== AVAILABLE DATA

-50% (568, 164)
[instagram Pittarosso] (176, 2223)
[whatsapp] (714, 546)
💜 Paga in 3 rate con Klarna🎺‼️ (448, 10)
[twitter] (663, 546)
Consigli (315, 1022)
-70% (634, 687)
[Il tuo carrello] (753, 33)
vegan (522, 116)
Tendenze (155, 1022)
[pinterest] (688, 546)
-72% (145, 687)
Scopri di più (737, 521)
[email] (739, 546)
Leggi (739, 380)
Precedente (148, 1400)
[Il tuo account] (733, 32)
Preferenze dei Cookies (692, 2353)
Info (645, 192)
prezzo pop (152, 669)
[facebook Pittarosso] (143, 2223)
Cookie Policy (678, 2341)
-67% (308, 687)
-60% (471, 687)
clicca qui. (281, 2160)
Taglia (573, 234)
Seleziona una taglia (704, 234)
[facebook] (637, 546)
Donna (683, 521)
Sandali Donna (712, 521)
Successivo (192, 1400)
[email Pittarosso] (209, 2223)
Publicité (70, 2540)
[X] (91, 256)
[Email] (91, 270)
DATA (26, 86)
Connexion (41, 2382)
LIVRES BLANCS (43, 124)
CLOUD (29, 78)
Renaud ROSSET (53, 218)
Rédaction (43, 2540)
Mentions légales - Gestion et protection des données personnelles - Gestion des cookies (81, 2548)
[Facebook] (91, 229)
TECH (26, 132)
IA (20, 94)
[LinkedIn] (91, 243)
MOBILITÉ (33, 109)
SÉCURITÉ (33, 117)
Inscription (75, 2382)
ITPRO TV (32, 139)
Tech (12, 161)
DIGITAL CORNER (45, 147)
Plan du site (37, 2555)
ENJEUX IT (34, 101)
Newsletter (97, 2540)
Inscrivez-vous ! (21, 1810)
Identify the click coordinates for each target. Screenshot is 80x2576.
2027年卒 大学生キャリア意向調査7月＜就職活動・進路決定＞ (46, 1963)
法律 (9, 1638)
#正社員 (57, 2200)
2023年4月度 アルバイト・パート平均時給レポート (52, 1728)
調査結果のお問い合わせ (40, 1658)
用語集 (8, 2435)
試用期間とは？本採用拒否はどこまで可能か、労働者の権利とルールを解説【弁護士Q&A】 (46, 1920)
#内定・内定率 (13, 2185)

====

With "Pittarosso" as the search string, filter the records and return each line that has it.

** YOUR SOLUTION **
[instagram Pittarosso] (176, 2223)
[facebook Pittarosso] (143, 2223)
[email Pittarosso] (209, 2223)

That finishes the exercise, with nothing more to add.